▶ Aufgaben:
a - Beantworte anhand des Textes über den Wiederaufbau in Butscha diese Fragen:
(i) Wie viele Autominuten liegt die Woksalna-Straße ungefähr von der ukrainischen Hauptstadt entfernt?
(ii) Wie lang war die Kolonne, von der die zerstörten russischen Fahrzeuge stammten?
(iii) Was tut einer der Männer, die am Rohbau arbeiten?
b - Gib aus dem Text über den Wiederaufbau in Butscha den Abschnitt wortgetreu wieder, der mit „Zwei Frauen auf“ beginnt und mit „Grundmauern niedergebrannt waren.“ endet.

▶ Seitentext:
============================================================
Wiederaufbau in Butscha: Fast keine Ruinen

Butscha, ein Vorort von Kyjiw, wurde vor einem Jahr zum ersten Symbol für grausame russische Kriegs­verbrechen. Jetzt herrscht Aufbruchstimmung.

Zwei Frauen auf einer Baustelle

Auf der Woksalna-Straße in Kyjiws Vorort Butscha Foto: Dominika Zarzycka/imago

BUTSCHA taz | Die Woksalna-Straße in Kyjiws Vorort Butscha ist nur rund 30 Autominuten von der ukrai­nischen Hauptstadt entfernt. Fast nichts erinnert hier mehr die Bilder, die vor fast genau einem Jahr, kurz nach dem Abzug der russischen Truppen, um die Welt gingen. Verkohlte, zerstörte russische Panzer und andere Kriegsfahrzeuge – die Reste einer 30 Kilometer langen Kolonne, die bis nach Kyjiw vorstoßen sollte – reihten sich genauso aneinander wie Häuser, die bis auf die Grundmauern niedergebrannt waren.

Heute wirkt es, als ob die Straße fast vollständig aus den Ruinen wiederauferstanden sei. Nur vor einigen Grundstücken türmen sich noch Schutt und Steine. Viele Gebäude sind instandgesetzt oder neu gebaut worden. Auch jetzt, kurz vor Einbruch der Dunkelheit, wird allerorten gehämmert, verputzt und gestrichen. Auf einem Gerüst stehen mehrere Männer und arbeiten an einem Rohbau. Einer von ihnen kauert mit einer Zigarette am Boden.
============================================================
▶ Gesammelte Daten:
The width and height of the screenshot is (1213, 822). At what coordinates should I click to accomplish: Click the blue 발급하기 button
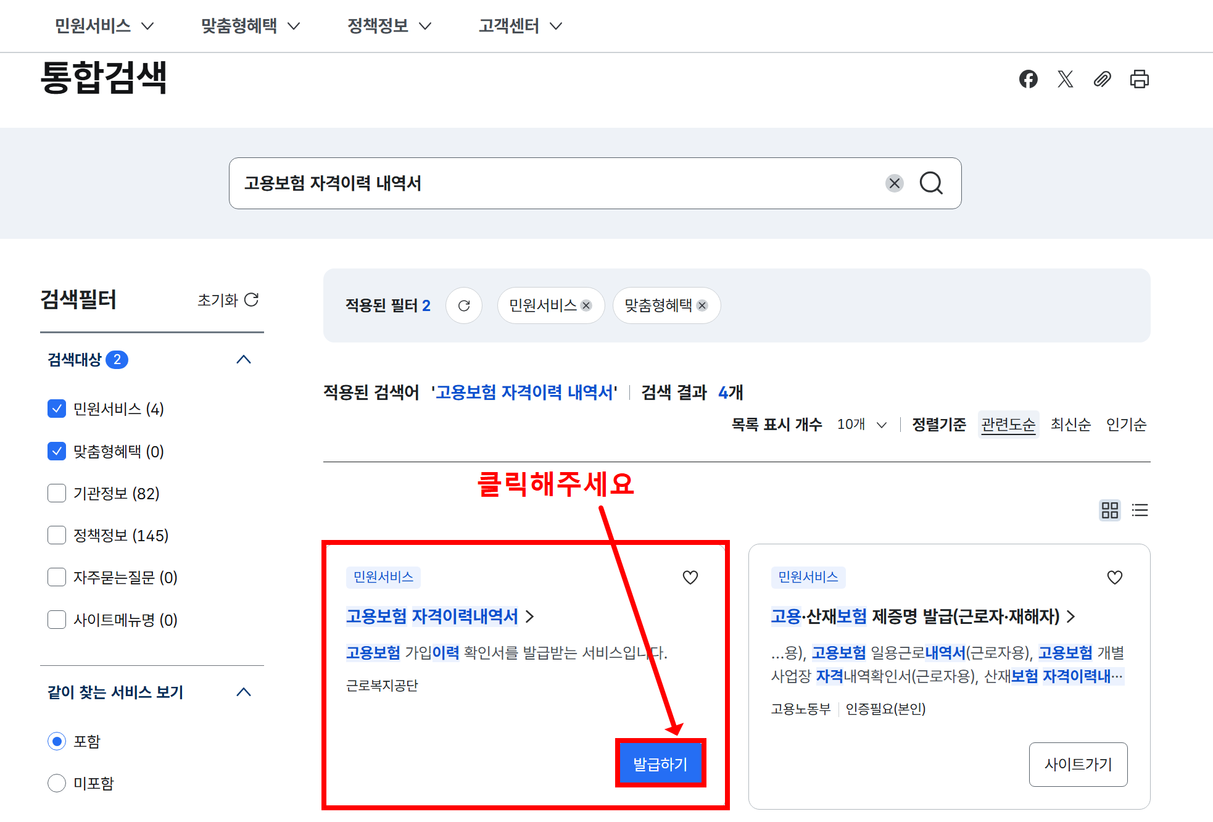click(660, 764)
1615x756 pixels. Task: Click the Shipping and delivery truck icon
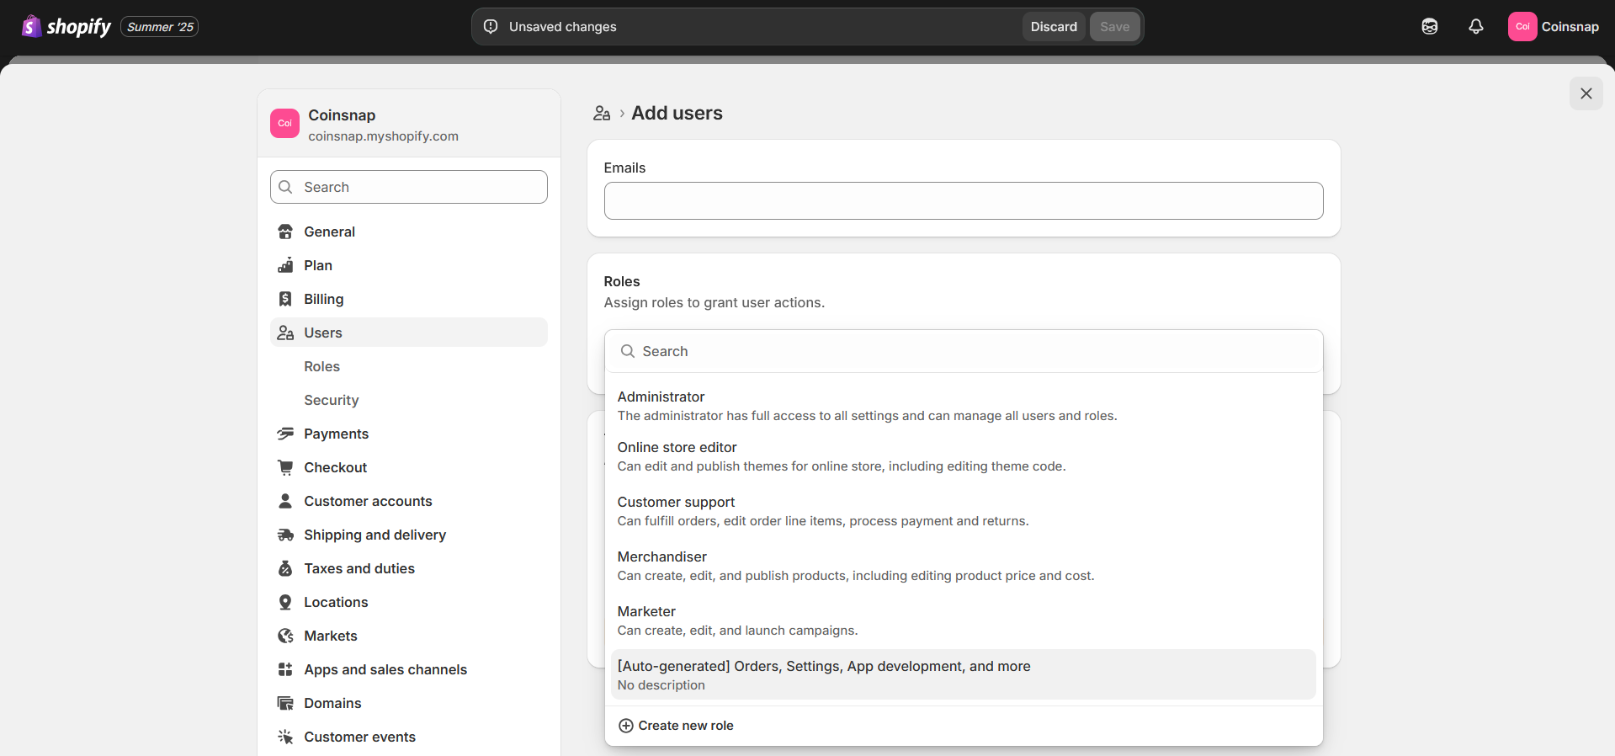(x=285, y=535)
============================================================
▶ Vollständige Antworten:
a -
(i) Rund 30 Autominuten.
(ii) 30 Kilometer.
(iii) Er kauert mit einer Zigarette am Boden.

b -
Zwei Frauen auf einer Baustelle

Auf der Woksalna-Straße in Kyjiws Vorort Butscha Foto: Dominika Zarzycka/imago

BUTSCHA taz | Die Woksalna-Straße in Kyjiws Vorort Butscha ist nur rund 30 Autominuten von der ukrai­nischen Hauptstadt entfernt. Fast nichts erinnert hier mehr die Bilder, die vor fast genau einem Jahr, kurz nach dem Abzug der russischen Truppen, um die Welt gingen. Verkohlte, zerstörte russische Panzer und andere Kriegsfahrzeuge – die Reste einer 30 Kilometer langen Kolonne, die bis nach Kyjiw vorstoßen sollte – reihten sich genauso aneinander wie Häuser, die bis auf die Grundmauern niedergebrannt waren.